In the axial center of conductor bar 44, which is situated on the central axis A—A of the ellipsoid of revolution of reflector 10, conductor bar 44 has two electrode tips 50, which form second electrode 14. These tips project out from the bar at right angles and are spaced 180° apart from each other. Conductor bar 44 is rotated in holes 42 in such a way that one of the electrode tips 50 points toward the tip of first electrode 12. Between electrode tip 50 of the second electrode and the tip of first electrode 12, a spark discharge gap G is created, which is situated at first focal point F1 of reflector 10. After one of the two electrode tips 50 has become worn down as a result of the loss of material during the course of operation, conductor bar 44 can be rotated 180° around its longitudinal axis in holes 42, so that the unused, second electrode tip 50 can be used to generate the spark discharge. The wear of first electrode 12 can be compensated by pushing insulating sleeve 28 farther up through outer conductor 32.

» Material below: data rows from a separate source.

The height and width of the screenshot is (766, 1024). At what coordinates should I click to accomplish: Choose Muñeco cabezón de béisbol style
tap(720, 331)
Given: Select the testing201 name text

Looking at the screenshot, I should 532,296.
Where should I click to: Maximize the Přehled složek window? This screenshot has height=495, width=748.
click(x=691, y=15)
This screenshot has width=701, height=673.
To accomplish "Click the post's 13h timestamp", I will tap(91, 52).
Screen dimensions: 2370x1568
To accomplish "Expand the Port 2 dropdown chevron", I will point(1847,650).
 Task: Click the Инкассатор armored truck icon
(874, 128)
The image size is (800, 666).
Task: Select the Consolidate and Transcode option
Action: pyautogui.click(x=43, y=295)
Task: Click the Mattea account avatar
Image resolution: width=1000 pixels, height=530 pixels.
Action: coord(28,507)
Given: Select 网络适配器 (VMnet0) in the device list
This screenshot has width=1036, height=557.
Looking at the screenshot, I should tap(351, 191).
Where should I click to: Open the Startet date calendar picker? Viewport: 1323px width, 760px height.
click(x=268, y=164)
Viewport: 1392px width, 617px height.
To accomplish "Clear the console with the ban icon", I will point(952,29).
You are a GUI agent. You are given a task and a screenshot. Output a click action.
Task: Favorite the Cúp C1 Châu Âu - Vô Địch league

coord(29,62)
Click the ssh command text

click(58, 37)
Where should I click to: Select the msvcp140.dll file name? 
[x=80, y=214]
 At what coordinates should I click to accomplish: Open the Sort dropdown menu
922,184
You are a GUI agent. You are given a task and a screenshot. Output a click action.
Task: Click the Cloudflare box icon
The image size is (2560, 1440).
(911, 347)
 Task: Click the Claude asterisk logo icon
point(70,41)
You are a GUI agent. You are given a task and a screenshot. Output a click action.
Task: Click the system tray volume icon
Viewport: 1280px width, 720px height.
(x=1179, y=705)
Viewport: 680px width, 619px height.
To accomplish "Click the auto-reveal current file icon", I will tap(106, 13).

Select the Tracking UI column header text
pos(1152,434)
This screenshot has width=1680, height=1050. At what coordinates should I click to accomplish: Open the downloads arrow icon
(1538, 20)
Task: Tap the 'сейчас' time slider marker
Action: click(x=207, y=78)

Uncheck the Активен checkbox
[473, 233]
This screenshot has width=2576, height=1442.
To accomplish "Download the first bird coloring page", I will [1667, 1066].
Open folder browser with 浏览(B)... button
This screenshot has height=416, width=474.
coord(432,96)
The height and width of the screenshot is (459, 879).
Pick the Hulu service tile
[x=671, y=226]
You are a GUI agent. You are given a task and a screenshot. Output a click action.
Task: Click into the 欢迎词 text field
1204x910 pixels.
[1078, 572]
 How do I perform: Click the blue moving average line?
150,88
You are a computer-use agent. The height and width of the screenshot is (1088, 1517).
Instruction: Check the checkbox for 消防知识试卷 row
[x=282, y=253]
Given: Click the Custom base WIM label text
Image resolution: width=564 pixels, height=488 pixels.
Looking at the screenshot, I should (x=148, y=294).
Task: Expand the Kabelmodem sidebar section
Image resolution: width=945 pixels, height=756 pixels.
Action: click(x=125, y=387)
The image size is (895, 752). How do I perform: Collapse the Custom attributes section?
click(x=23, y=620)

The power required for the spark discharge is supplied to first electrode 12 by way of inner conductor 22 and to second electrode 14 by way of outer conductor 32, reflector 10, and conductor bar 44. The current-carrying parts of reflector 10 and outer conductor 32 are enclosed and protected by an external housing 52 made of an insulating plastic such as polyoxymethylene. The power cable with the current-carrying wires is guided into housing 52 through the back of housing 52.
The power cable can have a pin-and-socket connector at one end. It is also possible for a pin-and socket connector, which is wired to inner conductor 22 and outer conductor 32, to be installed in the rear of housing 52. In this way, the entire device shown in the drawing can be plugged in or replaced as a single, compact unit. A worn-out device can be refurbished at the factory by replacement of conductor bar 44 and first electrode 12 with new parts. The other parts of the device can continue to be used.
Even though a particular embodiment of the invention has been illustrated and described herein, it is not intended to limit the invention and changes and modifications may be made therein within the scope of the following claims.